Grab a coffee, a comfy chair, put on some nice music and settle in for some geekly fun.
The Task Ahead
Before we start, let's take a few minutes to discuss clustering and it's complexities.
Technologies We Will Use
- Enterprise Linux 6; You can use a derivative like CentOS v6.
- Red Hat Cluster Services "Stable" version 3. This describes the following core components:
- Corosync; Provides cluster communications using the totem protocol.
- Cluster Manager (cman); Manages the starting, stopping and managing of the cluster.
- Resource Manager (rgmanager); Manages cluster resources and services. Handles service recovery during failures.
- Clustered Logical Volume Manager (clvm); Cluster-aware (disk) volume manager. Backs GFS2 filesystems and KVM virtual machines.
- Global File Systems version 2 (gfs2); Cluster-aware, concurrently mountable file system.
- Distributed Redundant Block Device (DRBD); Keeps shared data synchronized across cluster nodes.
- KVM; Hypervisor that controls and supports virtual machines.
A Note on Patience
There is nothing inherently hard about clustering. However, there are many components that you need to understand before you can begin. The result is that clustering has an inherently steep learning curve.
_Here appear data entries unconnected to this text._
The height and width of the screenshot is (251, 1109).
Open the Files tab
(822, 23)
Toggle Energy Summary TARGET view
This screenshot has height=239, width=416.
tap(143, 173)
You must have patience. Lots of it.
Many technologies can be learned by creating a very simple base and then building on it. The classic "Hello, World!" script created when first learning a programming language is an example of this. Unfortunately, there is no real analogue to this in clustering. Even the most basic cluster requires several pieces be in place and working together. If you try to rush by ignoring pieces you think are not important, you will almost certainly waste time. A good example is setting aside fencing, thinking that your test cluster's data isn't important. The cluster software has no concept of "test". It treats everything as critical all the time and will shut down if anything goes wrong.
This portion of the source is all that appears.